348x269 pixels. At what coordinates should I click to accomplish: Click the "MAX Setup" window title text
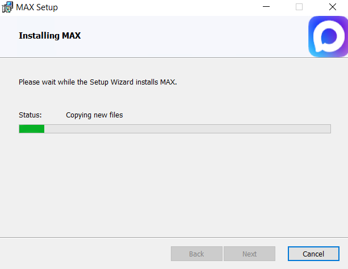coord(37,7)
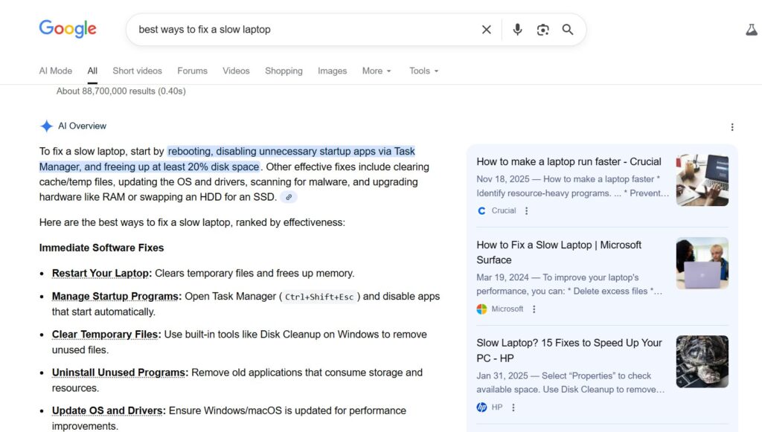Click the AI Overview sparkle icon

tap(45, 126)
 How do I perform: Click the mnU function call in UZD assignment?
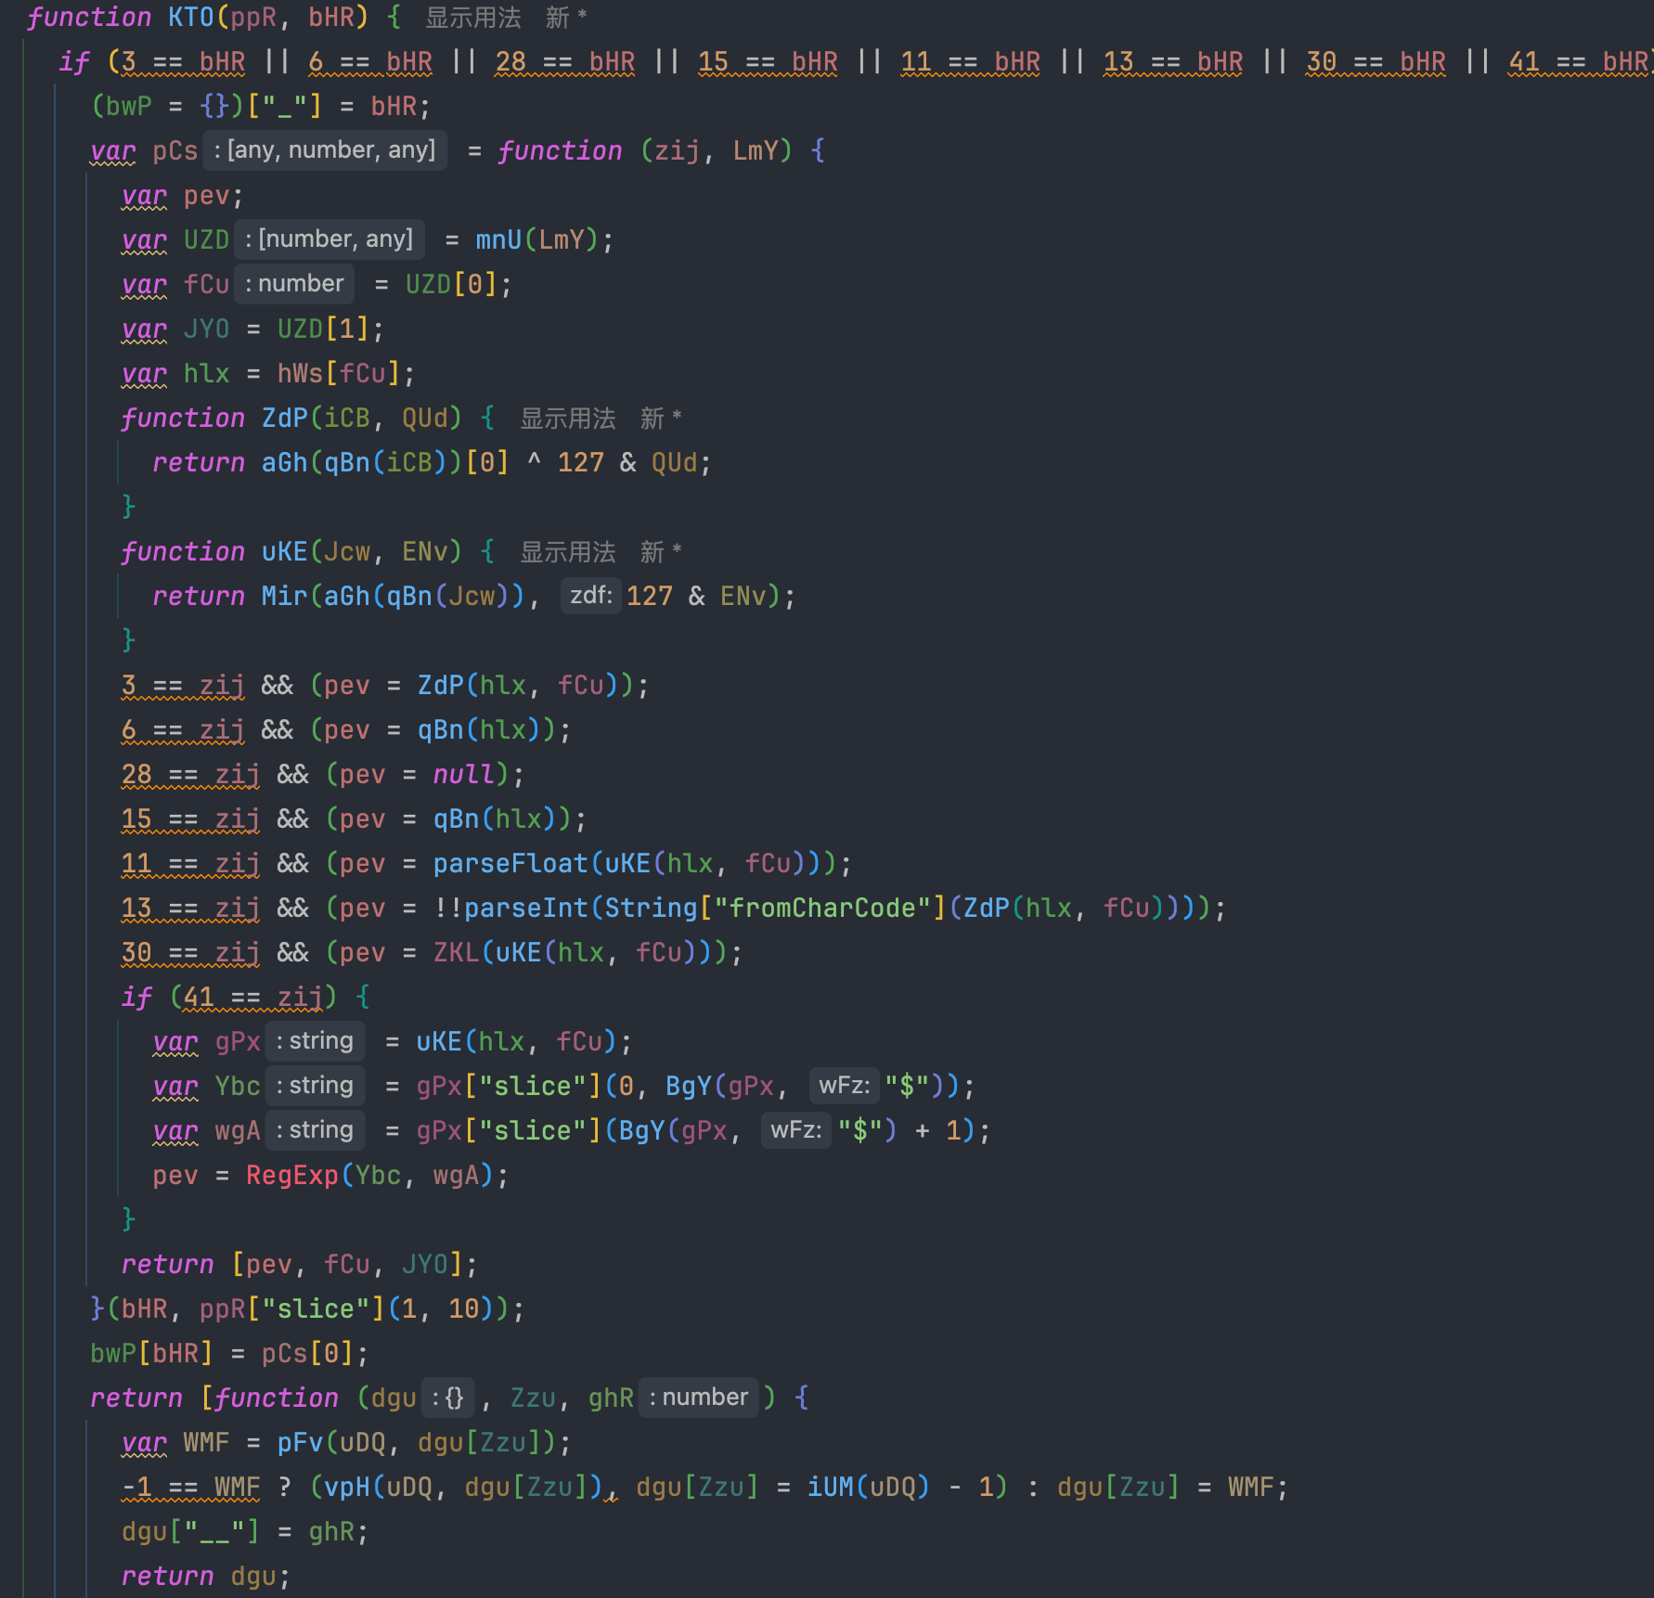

——————

▶ **Directions for this task**: Each entry should be output word for word, with no pictures carried over.

▶ **Response to this task**:
348x269 pixels. At what coordinates should I click to accomplish: Click the "MAX Setup" window title text
coord(37,7)
Click the AI Overview sparkle icon

tap(45, 126)
 How do I perform: Click the mnU function call in UZD assignment?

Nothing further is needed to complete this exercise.